Friday, April 13, 2012
Our tax system is supposed to serve the public good by fairly raising the revenue that we need to fund public expenditures — for example, the common defense, social safety net programs such as Social Security and Medicare, etc. But the tax reform debate has shifted away from discussing how best to distribute the burden of these common expenditures and instead has come to focus on how tax reform can be used to spur economic growth. Especially in times of economic crisis, these two goals — equitably funding public expenditures and spurring economic growth — sound equally important and somehow compatible. After all, shouldn’t a rising tide of economic growth lift all boats and make contributing to the common weal easier for everyone?
The problem, however, lies in the studies and reports indicating that recent cycles of economic growth have not been akin to a rising tide lifting all boats. Rather, economic growth has redounded largely to the benefit of a very few at the very top of the income scale. Or to continue with the tidal metaphor, the rising tide has lifted the yachts of the wealthy and privileged while swamping the rest of us. In that light, using tax reform as a vehicle to spur economic growth looks less like an endeavor of public benefit for all and more like one of private benefit with the purpose of entrenching the privilege of a relative few.

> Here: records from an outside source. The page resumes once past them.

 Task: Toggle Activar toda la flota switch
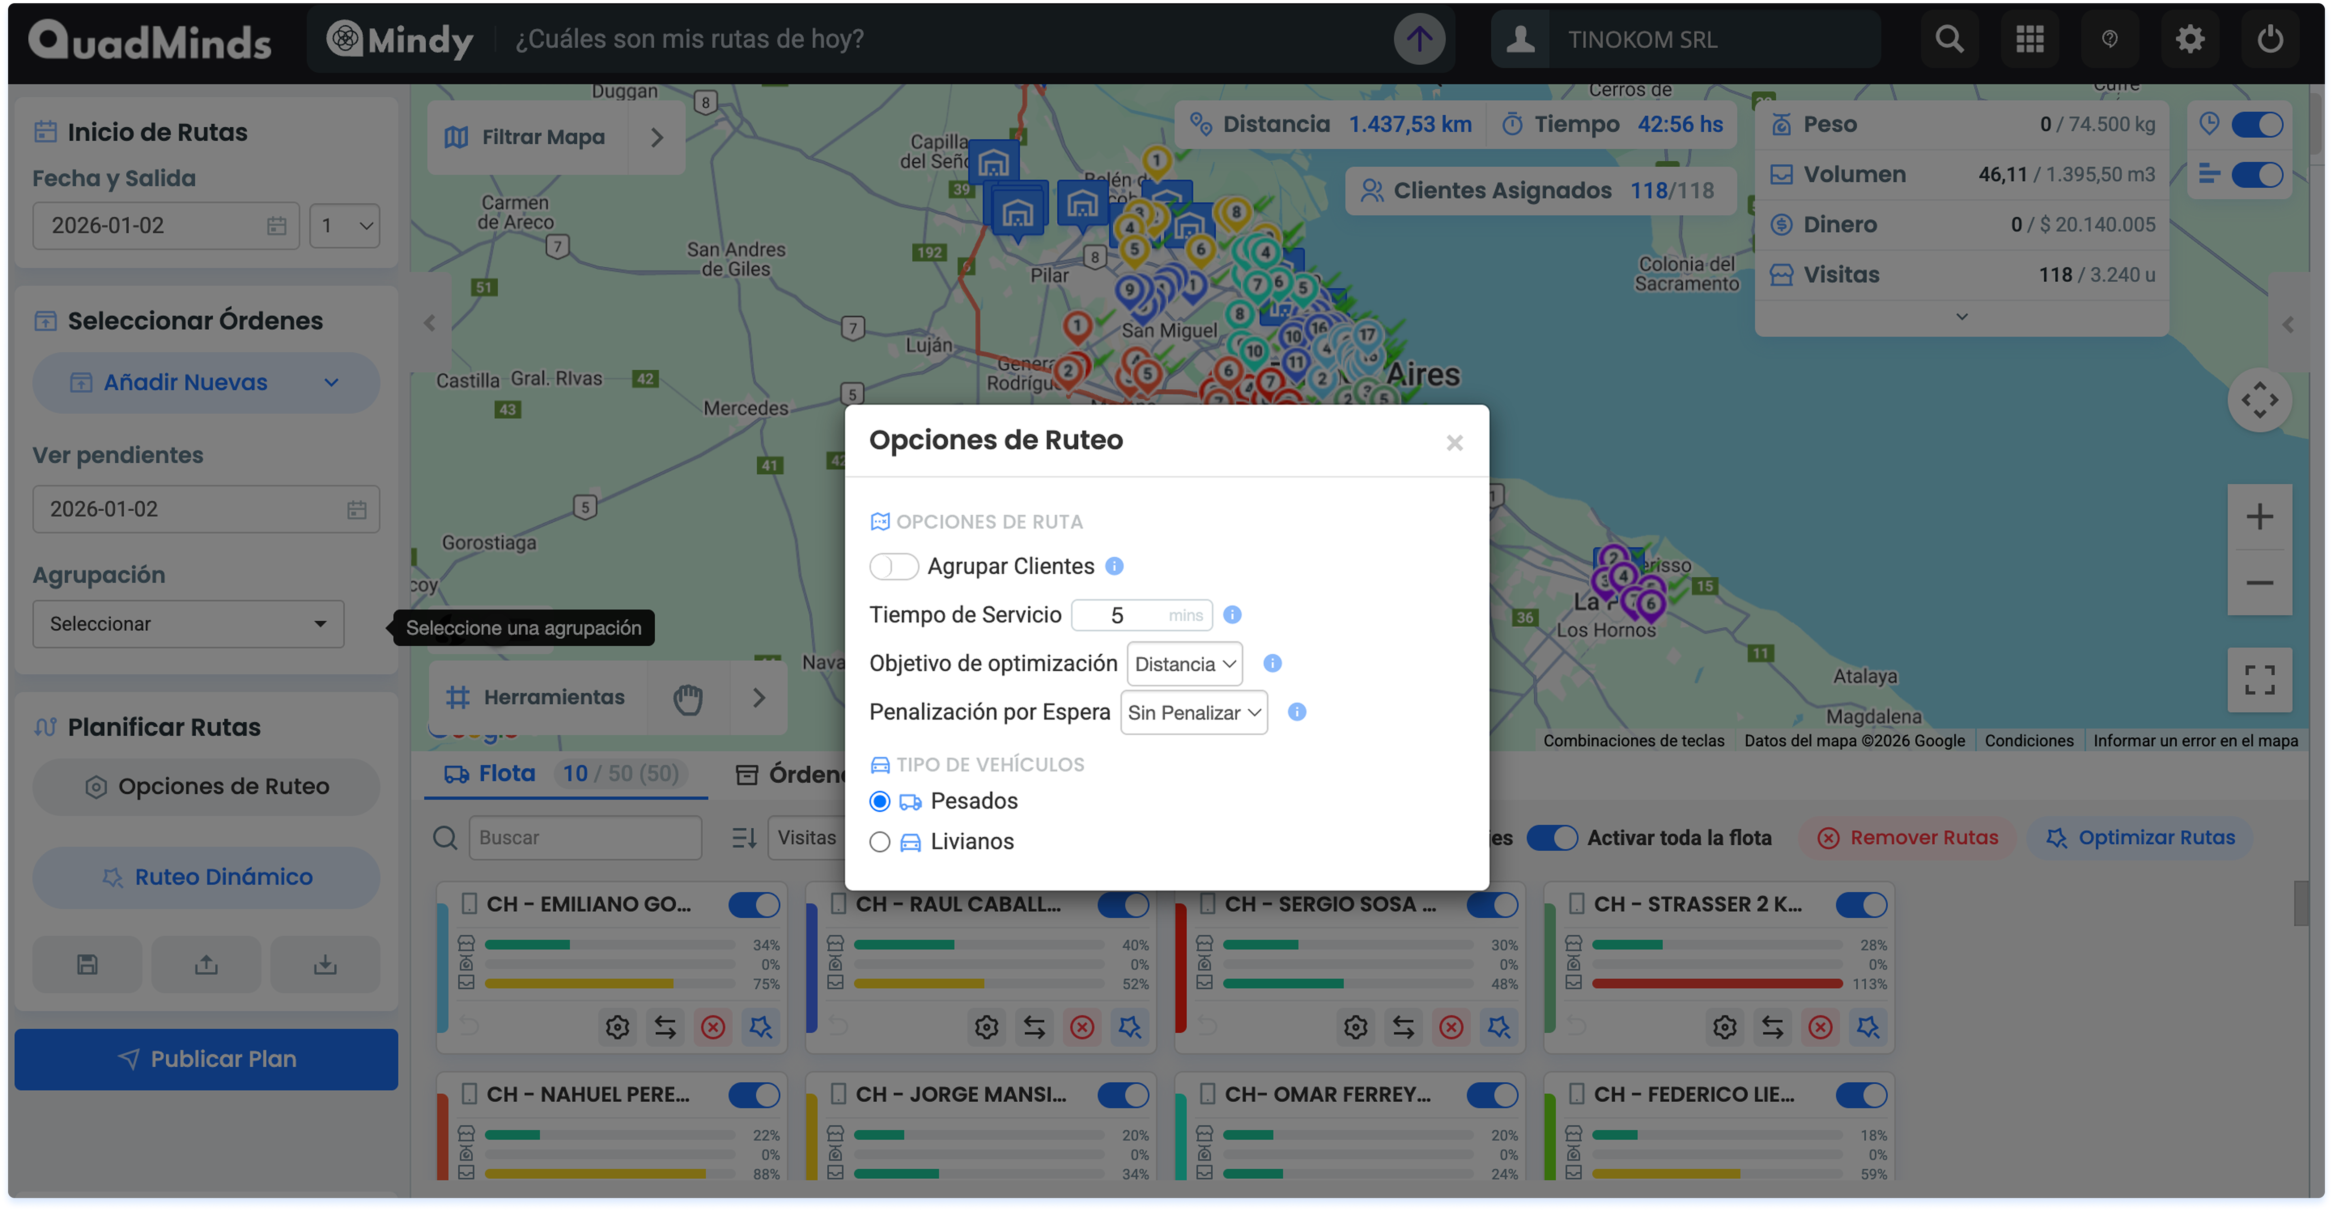[x=1551, y=838]
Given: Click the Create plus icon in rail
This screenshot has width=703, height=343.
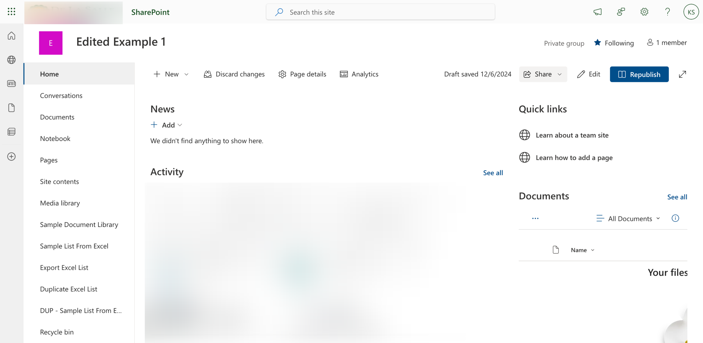Looking at the screenshot, I should pyautogui.click(x=11, y=157).
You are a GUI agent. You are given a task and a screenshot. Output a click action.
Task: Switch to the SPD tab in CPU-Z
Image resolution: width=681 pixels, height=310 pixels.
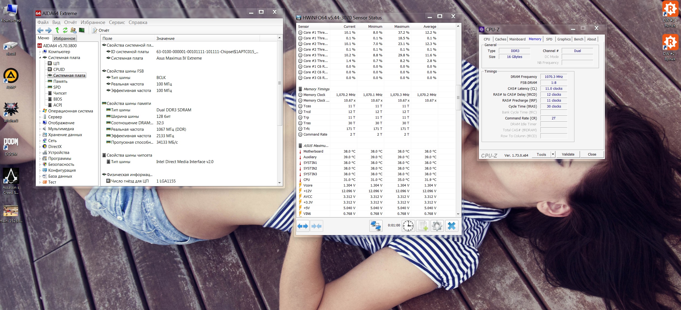pyautogui.click(x=549, y=39)
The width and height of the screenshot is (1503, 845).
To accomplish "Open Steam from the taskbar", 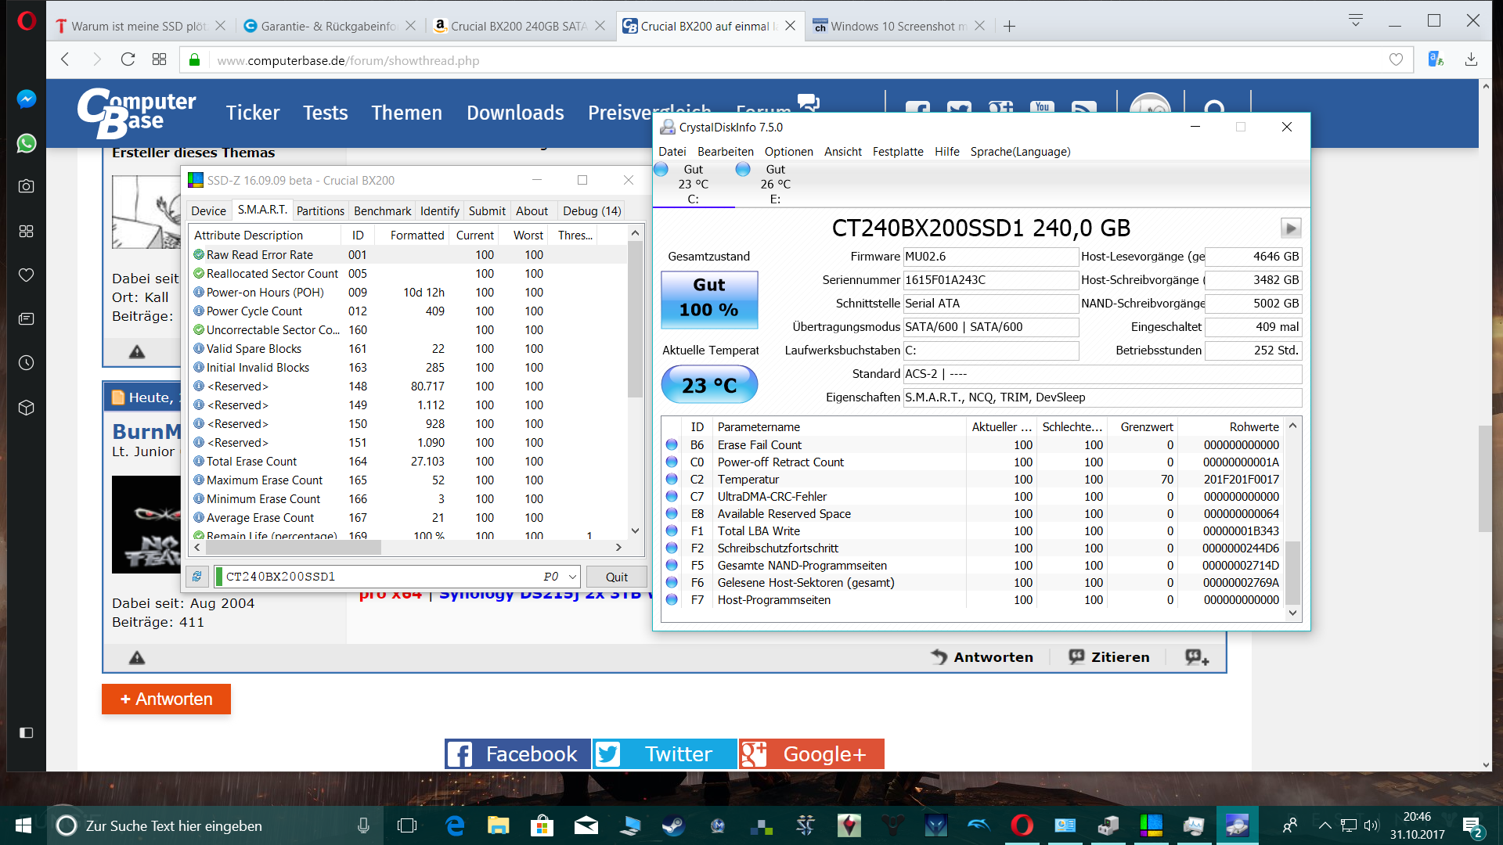I will pyautogui.click(x=673, y=825).
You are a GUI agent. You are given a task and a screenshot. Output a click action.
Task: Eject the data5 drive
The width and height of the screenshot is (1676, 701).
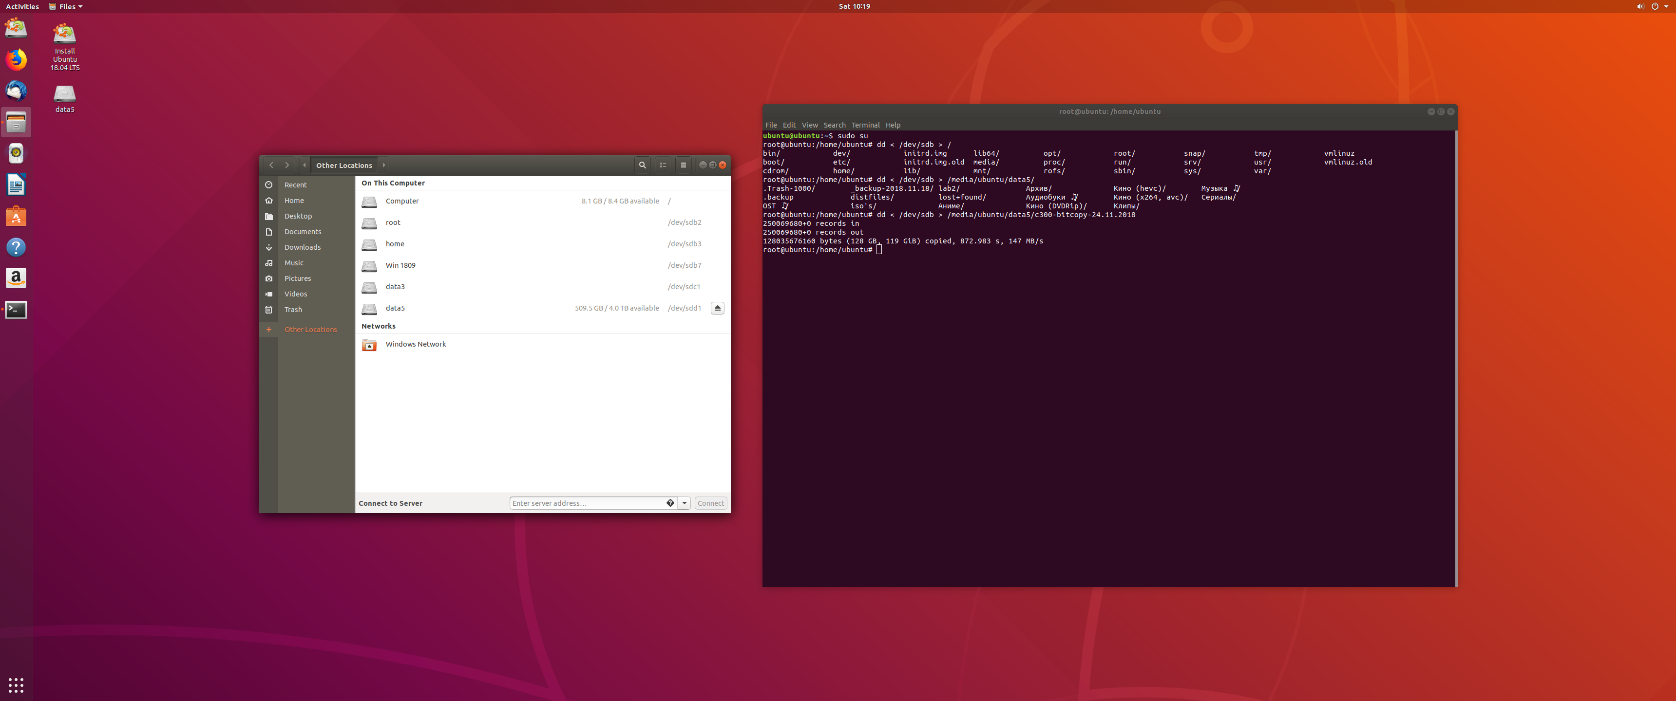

In this article, I call into question the idea that tax reform should be used to stimulate economic growth. Instead, drawing primarily upon the development literature and the work of the economist and philosopher Amartya Sen, I advocate a turn toward a people-centered approach to tax reform. I argue that tax reform debates should focus not on encouraging economic growth but, in keeping with the tax system’s basic purpose, on advancing human development for all — and particularly for the disadvantaged among us.